Faithless Looting is absolutely invaluable as a card filter spell that doesn’t require blue mana, as being bottlenecked on blue is one of the most common reasons that you’re unable to go off. To be fair, Desperate Ravings also serves this purpose admirably since it can be flashbacked for red mana with a Past in Flames.

Which of the two you want in your deck is simply a function of what you need the slot to accomplish. Desperate Ravings will net you some extra material when you’re in a grind, but Faithless Looting is a leaner and more efficient tool when you’re in a shootout. We predicted (correctly) that the Pro Tour field would have far more shootouts. If I had to face Jund every round, I’d want Desperate Ravings in my deck. Of course, if I had to face Jund every round, I wouldn’t be playing Storm in the first place.

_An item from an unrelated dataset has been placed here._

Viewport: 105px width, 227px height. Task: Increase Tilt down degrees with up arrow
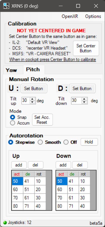coord(84,99)
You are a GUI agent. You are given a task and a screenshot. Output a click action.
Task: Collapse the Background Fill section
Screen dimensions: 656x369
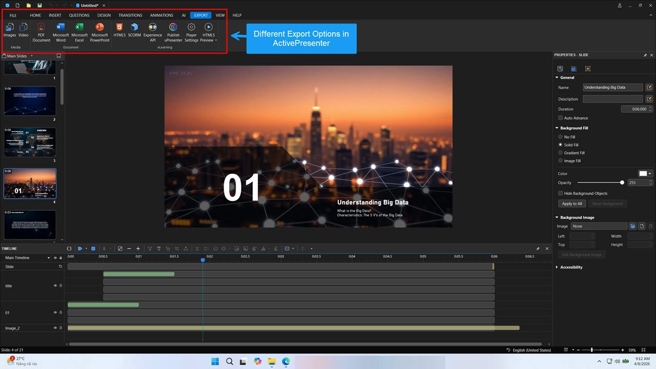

The maindeck Lightning Bolts are simply a result of how we expected the field to look. We thought Zoo and Melira Pod would be the two most popular decks. Bolt buys you a ton of time against both. I was quite happy with that decision in Valencia, but I have no idea if I’d play them main again with the Pro Tour in the books. Zoo isn’t going anywhere, but it might fall off in popularity a little.

The fourth Goblin Electromancer was one of the cards we trimmed to make room for said Lightning Bolts. Electromancer is a powerful engine piece, but it’s one of the few cards in the deck you never really want two of. It’s also not strictly necessary in any game and in fact is a little overrated relative to how badly your opponents want to kill it. Ari played all four, and I could see myself going back to that.

Our list has eighteen lands, while pretty much everyone else only plays sixteen. I don’t understand this at all, and I’ve been playing eighteen lands on Magic Online ever since Seething Song was banned. Mulligans hurt this deck a lot more than most, and Storm can keep pretty much any one-land hand but almost never any zero-land hand. A land drop is basically a ritual in this deck, so you want to make one every turn, including the turn you go off.

You could use your cantrips to ensure you hit your land drops, but that would be squandering a powerful resource. As a comparison, consider the difference in Legacy between Brainstorming to find land versus Brainstorming to shuffle excess lands away. Having Faithless Looting as an outlet to discard excess lands also makes this choice a lot clearer.

In the sideboard, Torpor Orb is a fantastic solution to a matchup that can be problematic. Being able to stick it on the board whenever you have free mana rather than needing to hold it up to respond to the combo is huge.

We had Blood Moon in our sideboard until late on Thursday but ultimately decided it was only good against decks we were already beating.

I think everyone on my team played an Echoing Truth in the board except me. I maintain that it’s a crutch that only solves problems you can already solve with Empty the Warrens. On Sunday night, Fennell suggested playing a Hallowed Fountain to enable Wear // Tear in this slot, which I hadn’t considered and could probably get behind.

Storm was the most successful deck of the tournament percentage-wise, which doesn’t surprise me in the slightest. I understand that there are certain players for whom playing a Storm deck is simply outside their range, but I can’t fathom wanting to play anything else. I’ll a hundred percent be playing this deck at Grand Prix Richmond and probably at any Modern event I attend until Wizards decides I’m no longer allowed to. It’s a good thing I’ll have such a powerful weapon under my belt because #GPRichmond will be my last opportunity to qualify for Pro Tour Journey into Nyx, and after having such a fantastic group testing experience, I’m incredibly motivated to make it back to the Pro Tour and rejoin them.